As well as overwhelming feelings of anxiety, a panic attack can also cause:
hot flushes or chills
shortness of breath or difficulty breathing
a choking sensation
chest pain or a feeling of tightness in the chest
a sensation of butterflies in the stomach
headaches and dizziness
numbness or pins and needles
a need to go to the toilet
ringing in your ears
feeling confused or disorientated
People with severe claustrophobia may also experience psychological symptoms such as:
fear of losing control
fear of fainting
feelings of dread
fear of dying
Most people with a phobia are fully aware that they have one. Many people live with claustrophobia without having it formally diagnosed and take great care to avoid confined spaces.
However, getting help from your GP and a specialist with expertise in behavioural therapy, such as a psychologist, can often be beneficial.
Claustrophobia can be successfully treated and cured by gradually being exposed to the situation that causes your fear. This is known as desensitisation or self-exposure therapy. You could try this yourself (read some self-help techniques), or with the help of a professional.
Cognitive behavioural therapy (CBT) is often very effective for people with phobias. CBT is a type of counselling that explores your thoughts, feelings and behaviour to develop practical ways of effectively dealing with the phobia.
Charities and self-help groups
Charities such as Anxiety UK offer support to people with claustrophobia.
Self-help groups are a useful way of meeting others with similar experiences and sharing ways of coping. For example, you could join the Agoraphobia, Claustrophobia, Anxiety and OCD Support Group on Facebook.
Coping with a panic attack
If possible, you should stay where you are during a panic attack. The panic attack could last up to an hour, so, if you are driving, you may need to pull over and park where it is safe to do so. Do not rush to a place of safety.
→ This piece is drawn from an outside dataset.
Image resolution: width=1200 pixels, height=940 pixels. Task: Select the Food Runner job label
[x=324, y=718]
During the attack, remind yourself that the frightening thoughts and sensations are a sign of panic and will eventually pass. Focus on something that is non-threatening and visible, such as the time passing on your watch, or items in a supermarket.
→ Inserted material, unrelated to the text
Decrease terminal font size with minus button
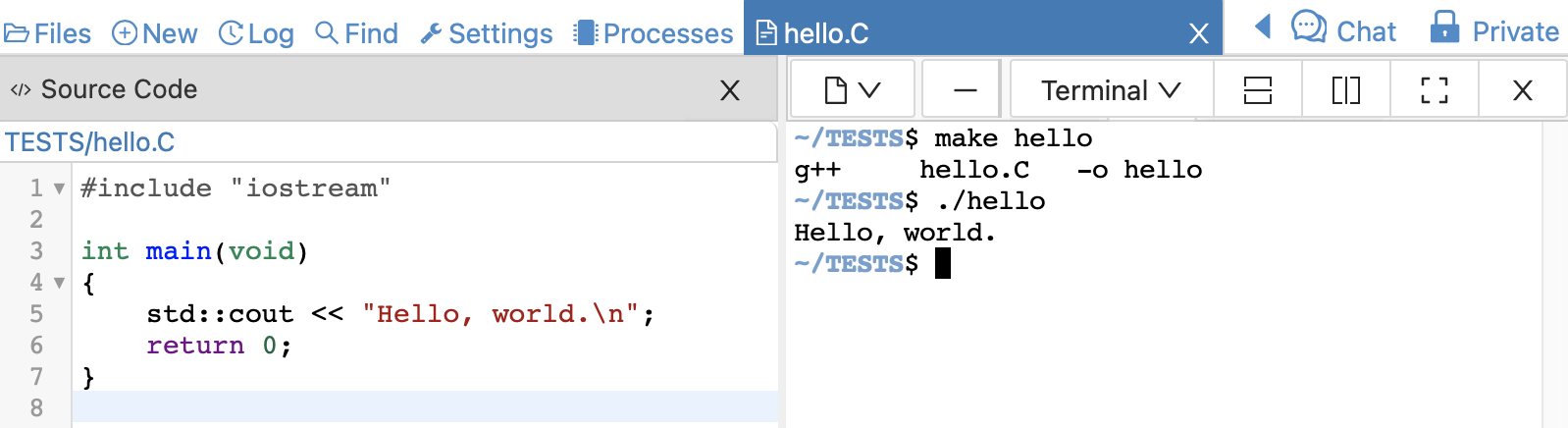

The symptoms of a panic attack normally peak within 10 minutes and most attacks will last between five minutes and half an hour.
What causes claustrophobia?
Many cases of claustrophobia are caused by a traumatic event experienced early in childhood.
For example, adults may develop claustrophobia if, as a child, they were:
trapped or kept in a confined space
bullied or abused
Claustrophobia can also be triggered by unpleasant experiences or situations, such as turbulence when flying or being stuck in a tube tunnel between stations.
Sometimes, children with a parent who had claustrophobia may become claustrophobic themselves, by associating confined spaces with the adult's anxiety and with feeling helpless to comfort the person they loved.
MRI scan anxiety
If you are claustrophobic and need to have an MRI scan, let the staff at the hospital know before the day of your appointment.
They may be able to provide you with a mild sedative, or advise you to speak to your GP for a prescription.
In some cases, you may be able to attend an open or upright MRI centre, designed for people with severe MRI anxiety. However, these clinics are often only available privately.